An article yesterday on the death of Jerry Garcia, lead guitarist for the Grateful Dead, should have said that a fan who was struck by lighting at the band's concert this summer in Washington was critically injured. In addition, a painting by Mr. Garcia was misidentified in the Today section. The painting is of David Grisman, a musician and friend of Mr. Garcia's.
The Sun regrets the error.
Rock-and-roll radio stations took a time trip to the 1960s yesterday in observance of the death of Jerry Garcia, the leader of the fanatically followed band the Grateful Dead.
FOR THE RECORD - CORRECTION
On WIYY-FM (97.9), for example, 98 Rock midday personality Sarah Fleischer played Grateful Dead records and took telephone calls from grieving listeners.
"What is really striking is that we're hearing from a lot of young kids who are just devastated. . . . People are in tears because it's never going to be the same.
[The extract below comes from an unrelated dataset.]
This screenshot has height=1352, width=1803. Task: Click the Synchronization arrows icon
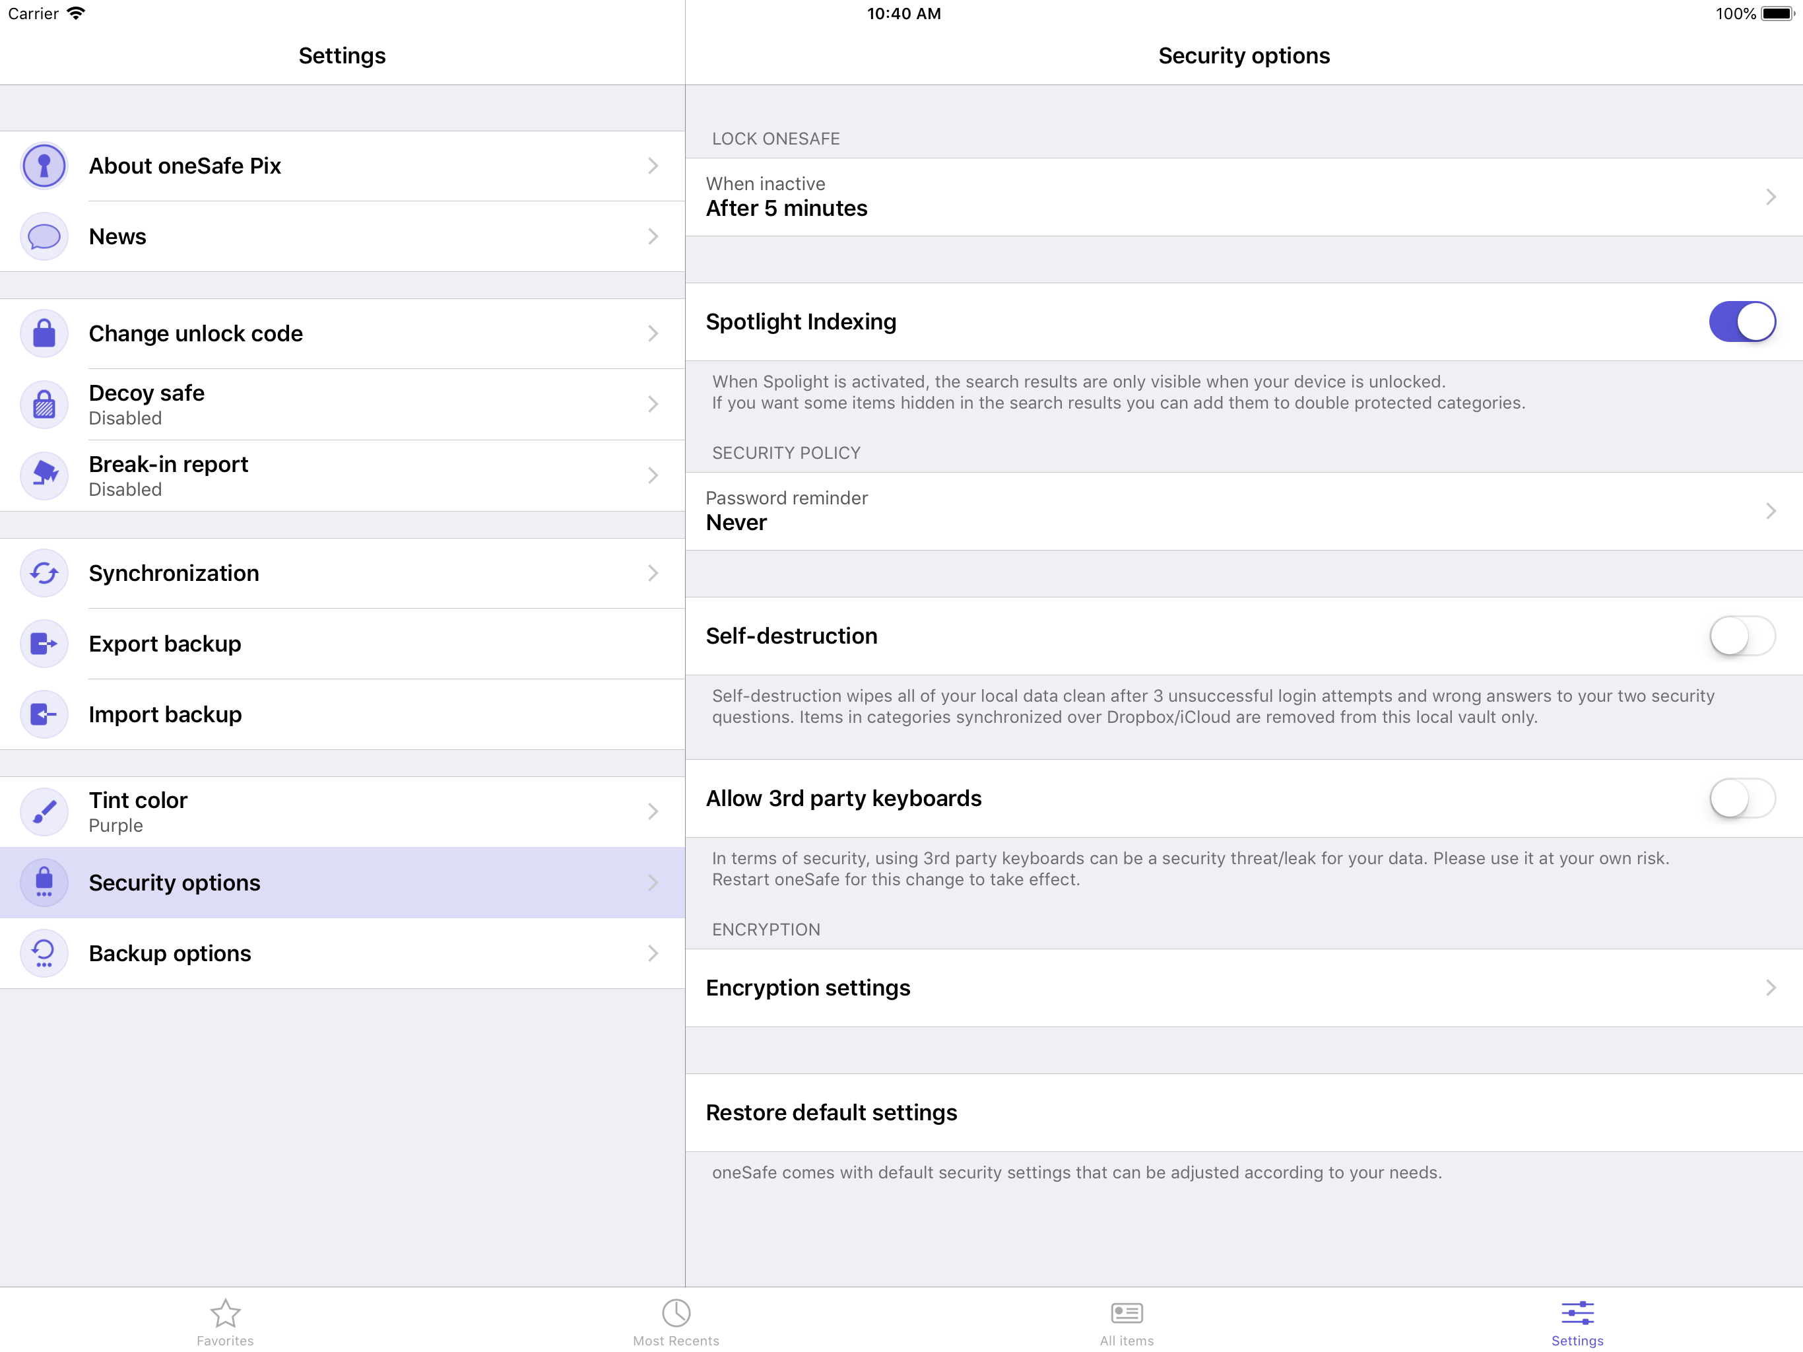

They were a band like you just don't have today. You felt love and peace and all those hippie things," she said.
She added that at a Grateful Dead concert, such as the band's two appearances in June at RFK Stadium in Washington, "you just felt like your family was there."
"It's been a number of years since we played a Grateful Dead record probably, but we certainly got them on today," said Robert Benjamin, program director at progressive rock station WHFS-FM (99.1) in Landover. "He obviously was somebody whose music made a lot of people happy."
WHFS morning deejay Bob Waugh broke the news to listeners shortly before noon and conversed with afternoon announcer Weasel about how Mr. Garcia's passing reminded them of the death of John Lennon in 1980.
"I had to announce that on the air, too," said Mr. Waugh sadly. In the afternoon, Weasel played a number of Grateful Dead records, as well as newer bands' covers of Dead songs, such as Jane's Addiction's version of "Ripple."
"Garcia, he was absolutely a part of the social changes of the '60s and '70s. . . . He gave somebody a place to go in their desperation and frustration. He did a lot for music and he did a lot for young people," said Jake Einstein, owner of WRNR-FM (103.1), a progressive rock station in Annapolis. Popular midday deejay Damian (Einstein, the owner's son) played a half-hour of Grateful Dead recordings.
"He [Mr. Garcia] brought along a new sound at the time, and he had a very receptive and eager young audience," said the elder Mr. Einstein, 78. In the mid-1960s, Mr. Einstein established the original WHFS-FM in Bethesda, known at the time as Maryland's first "hippie station," which played a lot of Grateful Dead.
"Everybody today who is 35 to 60 has a spot in their heart for a guy like Garcia," the station owner said, adding that he believed the recent political tilt to the right in America brought new attention to the protest flavor of Mr. Garcia and the band.
"I always thought it was because he threw a good party," said Lee Geary, music director and announcer on WGRX-FM (100.7), commenting on Mr. Garcia's longevity. "I mean, it was a social thing, one of those weird coming-of-age things, except that there are people 80 and people 18 coming to these shows."
She said she first head of Mr. Garcia's death from a phone call and thought it was a prank.
"The joke has been going around for years that Jerry was dead, so I said, 'I know, dude,' and then he said it was true, and I started hunting up Grateful Dead records."
WGRX nighttime personality George Gipe planned a lengthy tribute in his 7 p.m.-to-midnight show yesterday.
"It's really the end of an era. . . . I'm glad I went to my first Grateful Dead show a few weeks ago and saw what they were all about," said Dan Taylor, promotions director at WOCT-FM (104.3), The Colt, which plays hits of the 1970s. Colt midday personality Karen Aylor played a half-hour of Dead records yesterday about 1 p.m.
Grateful Dead music was not playing yesterday on Baltimore's "Good-Time Oldies" station, WQSR-FM (105.7). The band was never mainstream enough to be included in the pop nostalgia format, said program director Bill Pasha.
"I think he would appreciate the tributes being left to the stations that usually played the band," he said of the musician, adding that Mr. Garcia "certainly was a great influence on not only rock and roll but also people's lifestyles."